Brief:
Transcribe the entries below exactly.
Data listing Block Start
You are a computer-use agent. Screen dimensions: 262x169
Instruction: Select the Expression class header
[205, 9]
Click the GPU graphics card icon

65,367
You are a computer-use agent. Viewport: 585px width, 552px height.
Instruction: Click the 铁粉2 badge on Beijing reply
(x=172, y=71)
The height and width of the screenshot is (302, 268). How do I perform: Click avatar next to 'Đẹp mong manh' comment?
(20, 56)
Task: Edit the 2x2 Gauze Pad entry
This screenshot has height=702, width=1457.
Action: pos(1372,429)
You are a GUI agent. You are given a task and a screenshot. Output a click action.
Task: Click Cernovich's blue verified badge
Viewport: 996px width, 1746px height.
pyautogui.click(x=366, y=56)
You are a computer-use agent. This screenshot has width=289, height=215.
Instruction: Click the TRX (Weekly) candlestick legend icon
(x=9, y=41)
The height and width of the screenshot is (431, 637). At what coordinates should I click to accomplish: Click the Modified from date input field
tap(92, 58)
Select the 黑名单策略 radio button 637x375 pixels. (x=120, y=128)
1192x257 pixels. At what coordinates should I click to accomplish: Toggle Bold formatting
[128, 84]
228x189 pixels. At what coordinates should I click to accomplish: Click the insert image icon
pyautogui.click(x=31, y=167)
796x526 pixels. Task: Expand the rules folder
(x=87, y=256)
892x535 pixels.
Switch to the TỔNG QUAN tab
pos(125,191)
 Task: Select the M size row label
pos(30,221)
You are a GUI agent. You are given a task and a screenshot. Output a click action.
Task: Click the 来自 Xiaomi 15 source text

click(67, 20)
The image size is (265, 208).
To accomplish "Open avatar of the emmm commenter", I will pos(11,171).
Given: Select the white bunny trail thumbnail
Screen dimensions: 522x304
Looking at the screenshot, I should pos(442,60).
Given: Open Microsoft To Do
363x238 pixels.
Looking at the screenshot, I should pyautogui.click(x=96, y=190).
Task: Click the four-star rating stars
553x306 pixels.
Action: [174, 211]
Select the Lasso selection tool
Data listing Block End
Result of this exercise:
You are a computer-use agent. Screen dimensions: 262x169
Instruction: Select the Expression class header
[205, 9]
Click the GPU graphics card icon

65,367
You are a computer-use agent. Viewport: 585px width, 552px height.
Instruction: Click the 铁粉2 badge on Beijing reply
(x=172, y=71)
The height and width of the screenshot is (302, 268). How do I perform: Click avatar next to 'Đẹp mong manh' comment?
(20, 56)
Task: Edit the 2x2 Gauze Pad entry
This screenshot has height=702, width=1457.
Action: pos(1372,429)
You are a GUI agent. You are given a task and a screenshot. Output a click action.
Task: Click Cernovich's blue verified badge
Viewport: 996px width, 1746px height.
pyautogui.click(x=366, y=56)
You are a computer-use agent. This screenshot has width=289, height=215.
Instruction: Click the TRX (Weekly) candlestick legend icon
(x=9, y=41)
The height and width of the screenshot is (431, 637). At what coordinates should I click to accomplish: Click the Modified from date input field
tap(92, 58)
Select the 黑名单策略 radio button 637x375 pixels. (x=120, y=128)
1192x257 pixels. At what coordinates should I click to accomplish: Toggle Bold formatting
[128, 84]
228x189 pixels. At what coordinates should I click to accomplish: Click the insert image icon
pyautogui.click(x=31, y=167)
796x526 pixels. Task: Expand the rules folder
(x=87, y=256)
892x535 pixels.
Switch to the TỔNG QUAN tab
pos(125,191)
 Task: Select the M size row label
pos(30,221)
You are a GUI agent. You are given a task and a screenshot. Output a click action.
Task: Click the 来自 Xiaomi 15 source text

click(67, 20)
The image size is (265, 208).
To accomplish "Open avatar of the emmm commenter", I will pos(11,171).
Given: Select the white bunny trail thumbnail
Screen dimensions: 522x304
Looking at the screenshot, I should pos(442,60).
Given: Open Microsoft To Do
363x238 pixels.
Looking at the screenshot, I should pyautogui.click(x=96, y=190).
Task: Click the four-star rating stars
553x306 pixels.
Action: [174, 211]
Select the Lasso selection tool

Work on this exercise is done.